**The task**
Set down, unchanged, the line with "Task: Expand the Output Databases tree node" and everything after it through the last line of the data.

(Listed entries begins)

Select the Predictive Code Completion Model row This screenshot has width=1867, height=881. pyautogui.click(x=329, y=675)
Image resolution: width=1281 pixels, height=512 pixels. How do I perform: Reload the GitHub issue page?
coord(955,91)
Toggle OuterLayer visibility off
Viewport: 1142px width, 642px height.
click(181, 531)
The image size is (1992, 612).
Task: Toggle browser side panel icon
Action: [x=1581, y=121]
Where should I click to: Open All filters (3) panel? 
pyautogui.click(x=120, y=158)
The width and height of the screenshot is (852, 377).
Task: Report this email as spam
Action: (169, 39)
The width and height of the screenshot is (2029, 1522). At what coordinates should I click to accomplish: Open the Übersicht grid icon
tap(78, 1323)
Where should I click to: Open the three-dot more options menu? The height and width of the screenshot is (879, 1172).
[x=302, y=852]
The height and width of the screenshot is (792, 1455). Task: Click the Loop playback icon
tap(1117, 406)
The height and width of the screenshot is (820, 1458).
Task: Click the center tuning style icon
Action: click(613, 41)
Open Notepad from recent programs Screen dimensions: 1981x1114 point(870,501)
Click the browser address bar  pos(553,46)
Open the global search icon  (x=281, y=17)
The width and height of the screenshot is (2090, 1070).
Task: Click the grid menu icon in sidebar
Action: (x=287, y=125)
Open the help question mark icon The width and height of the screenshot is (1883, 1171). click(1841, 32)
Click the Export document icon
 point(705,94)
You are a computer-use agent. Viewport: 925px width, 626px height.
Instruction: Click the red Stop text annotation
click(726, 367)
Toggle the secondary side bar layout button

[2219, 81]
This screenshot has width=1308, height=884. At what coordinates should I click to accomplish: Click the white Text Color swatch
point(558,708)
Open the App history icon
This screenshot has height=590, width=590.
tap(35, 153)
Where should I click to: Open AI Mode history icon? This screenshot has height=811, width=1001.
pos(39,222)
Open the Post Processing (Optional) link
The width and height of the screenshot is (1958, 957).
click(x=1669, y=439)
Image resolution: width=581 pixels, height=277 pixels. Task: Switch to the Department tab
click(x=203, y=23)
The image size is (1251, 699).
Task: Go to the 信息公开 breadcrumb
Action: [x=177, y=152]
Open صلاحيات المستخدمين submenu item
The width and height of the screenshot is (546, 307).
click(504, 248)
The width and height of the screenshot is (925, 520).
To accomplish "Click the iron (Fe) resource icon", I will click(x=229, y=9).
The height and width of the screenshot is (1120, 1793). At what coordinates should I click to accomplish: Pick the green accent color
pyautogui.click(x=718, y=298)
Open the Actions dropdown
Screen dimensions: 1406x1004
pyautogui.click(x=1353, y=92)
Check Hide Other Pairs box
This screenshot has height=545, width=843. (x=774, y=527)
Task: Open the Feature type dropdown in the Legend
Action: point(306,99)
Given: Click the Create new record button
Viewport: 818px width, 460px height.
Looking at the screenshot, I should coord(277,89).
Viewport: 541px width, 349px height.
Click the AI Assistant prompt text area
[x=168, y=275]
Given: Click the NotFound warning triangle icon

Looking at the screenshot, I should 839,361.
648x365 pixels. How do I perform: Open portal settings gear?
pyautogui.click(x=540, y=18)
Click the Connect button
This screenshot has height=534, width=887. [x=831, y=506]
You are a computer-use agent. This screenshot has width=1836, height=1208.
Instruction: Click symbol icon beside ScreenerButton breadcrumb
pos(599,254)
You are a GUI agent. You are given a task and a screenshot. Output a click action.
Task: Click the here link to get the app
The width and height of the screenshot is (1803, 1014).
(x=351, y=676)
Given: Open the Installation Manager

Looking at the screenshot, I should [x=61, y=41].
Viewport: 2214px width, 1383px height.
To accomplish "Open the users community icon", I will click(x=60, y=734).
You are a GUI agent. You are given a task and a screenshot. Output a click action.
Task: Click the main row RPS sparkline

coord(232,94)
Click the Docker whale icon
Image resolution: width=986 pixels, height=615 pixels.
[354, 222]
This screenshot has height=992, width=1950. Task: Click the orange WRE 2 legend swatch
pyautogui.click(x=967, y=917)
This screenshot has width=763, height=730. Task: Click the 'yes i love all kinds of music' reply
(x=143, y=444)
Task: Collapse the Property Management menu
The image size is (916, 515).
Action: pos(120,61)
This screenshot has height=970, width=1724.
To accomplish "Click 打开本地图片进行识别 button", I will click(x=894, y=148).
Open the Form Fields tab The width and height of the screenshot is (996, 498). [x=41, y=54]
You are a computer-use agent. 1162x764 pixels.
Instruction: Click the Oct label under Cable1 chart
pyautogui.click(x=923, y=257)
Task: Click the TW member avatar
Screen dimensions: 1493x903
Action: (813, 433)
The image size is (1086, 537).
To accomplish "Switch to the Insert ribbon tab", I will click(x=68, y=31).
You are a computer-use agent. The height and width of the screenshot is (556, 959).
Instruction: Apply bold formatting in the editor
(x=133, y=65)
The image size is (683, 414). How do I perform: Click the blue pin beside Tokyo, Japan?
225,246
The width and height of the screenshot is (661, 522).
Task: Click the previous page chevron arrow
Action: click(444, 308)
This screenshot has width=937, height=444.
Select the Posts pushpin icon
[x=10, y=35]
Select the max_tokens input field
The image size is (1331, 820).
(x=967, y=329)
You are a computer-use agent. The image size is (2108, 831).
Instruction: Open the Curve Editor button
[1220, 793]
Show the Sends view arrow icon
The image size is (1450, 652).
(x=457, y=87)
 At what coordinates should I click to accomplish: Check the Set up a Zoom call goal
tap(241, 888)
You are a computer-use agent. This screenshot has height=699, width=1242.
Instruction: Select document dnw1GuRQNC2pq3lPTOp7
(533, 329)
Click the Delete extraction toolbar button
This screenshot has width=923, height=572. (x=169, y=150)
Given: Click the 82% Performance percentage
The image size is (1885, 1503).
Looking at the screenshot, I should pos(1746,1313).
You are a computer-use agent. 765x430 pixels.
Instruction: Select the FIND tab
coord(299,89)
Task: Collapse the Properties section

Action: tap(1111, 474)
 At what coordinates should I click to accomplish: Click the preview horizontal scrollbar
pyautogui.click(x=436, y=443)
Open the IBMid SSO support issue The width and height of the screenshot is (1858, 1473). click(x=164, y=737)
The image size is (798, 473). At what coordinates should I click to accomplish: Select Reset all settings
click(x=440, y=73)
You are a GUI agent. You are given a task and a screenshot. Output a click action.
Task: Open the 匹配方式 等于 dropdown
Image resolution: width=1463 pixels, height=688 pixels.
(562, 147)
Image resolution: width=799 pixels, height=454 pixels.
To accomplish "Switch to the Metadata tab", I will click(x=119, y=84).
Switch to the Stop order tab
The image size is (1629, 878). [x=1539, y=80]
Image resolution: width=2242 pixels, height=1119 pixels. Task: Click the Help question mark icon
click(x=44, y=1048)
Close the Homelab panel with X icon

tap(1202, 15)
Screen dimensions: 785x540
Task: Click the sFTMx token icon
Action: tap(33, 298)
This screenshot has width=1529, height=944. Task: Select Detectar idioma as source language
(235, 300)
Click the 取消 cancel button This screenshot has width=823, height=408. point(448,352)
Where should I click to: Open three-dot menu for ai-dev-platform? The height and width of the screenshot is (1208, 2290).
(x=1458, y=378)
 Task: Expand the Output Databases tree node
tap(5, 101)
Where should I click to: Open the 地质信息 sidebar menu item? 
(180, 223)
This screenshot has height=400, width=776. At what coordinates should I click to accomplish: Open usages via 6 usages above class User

(Listed entries ends)

**Reply**
 Task: Expand the Output Databases tree node
tap(5, 101)
Where should I click to: Open the 地质信息 sidebar menu item? 
(180, 223)
This screenshot has height=400, width=776. At what coordinates should I click to accomplish: Open usages via 6 usages above class User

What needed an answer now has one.